Begin at the first line of the records below and, please, give each line again exactly until the line with "Viewport: 930px width, 444px height." is included.

Saved entries:

________________________

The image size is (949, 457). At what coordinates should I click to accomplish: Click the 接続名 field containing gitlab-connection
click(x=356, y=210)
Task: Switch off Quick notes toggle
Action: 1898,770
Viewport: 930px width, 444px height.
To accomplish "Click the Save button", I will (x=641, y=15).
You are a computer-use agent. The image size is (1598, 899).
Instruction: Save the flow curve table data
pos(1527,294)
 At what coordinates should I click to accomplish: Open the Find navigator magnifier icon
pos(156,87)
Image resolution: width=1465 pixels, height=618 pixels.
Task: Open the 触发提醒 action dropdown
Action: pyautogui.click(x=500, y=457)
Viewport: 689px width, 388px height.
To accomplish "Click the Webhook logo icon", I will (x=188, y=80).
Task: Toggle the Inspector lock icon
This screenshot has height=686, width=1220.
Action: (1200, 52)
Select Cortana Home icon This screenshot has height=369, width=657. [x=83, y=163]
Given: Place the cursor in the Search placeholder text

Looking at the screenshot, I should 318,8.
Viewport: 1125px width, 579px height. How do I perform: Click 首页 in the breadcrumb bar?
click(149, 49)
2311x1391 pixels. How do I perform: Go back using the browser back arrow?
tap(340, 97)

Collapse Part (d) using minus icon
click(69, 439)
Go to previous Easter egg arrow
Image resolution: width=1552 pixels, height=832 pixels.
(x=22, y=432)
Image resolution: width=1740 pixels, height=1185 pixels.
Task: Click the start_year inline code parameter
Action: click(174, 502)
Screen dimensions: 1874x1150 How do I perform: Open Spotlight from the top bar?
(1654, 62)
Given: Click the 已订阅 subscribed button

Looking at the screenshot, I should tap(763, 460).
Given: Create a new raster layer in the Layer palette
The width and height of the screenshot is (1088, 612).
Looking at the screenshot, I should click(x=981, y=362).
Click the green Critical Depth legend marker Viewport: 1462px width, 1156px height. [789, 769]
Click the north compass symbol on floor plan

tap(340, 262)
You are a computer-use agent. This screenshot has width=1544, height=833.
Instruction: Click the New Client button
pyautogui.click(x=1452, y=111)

________________________

• _Answer box_:
The image size is (949, 457). At what coordinates should I click to accomplish: Click the 接続名 field containing gitlab-connection
click(x=356, y=210)
Task: Switch off Quick notes toggle
Action: 1898,770
Viewport: 930px width, 444px height.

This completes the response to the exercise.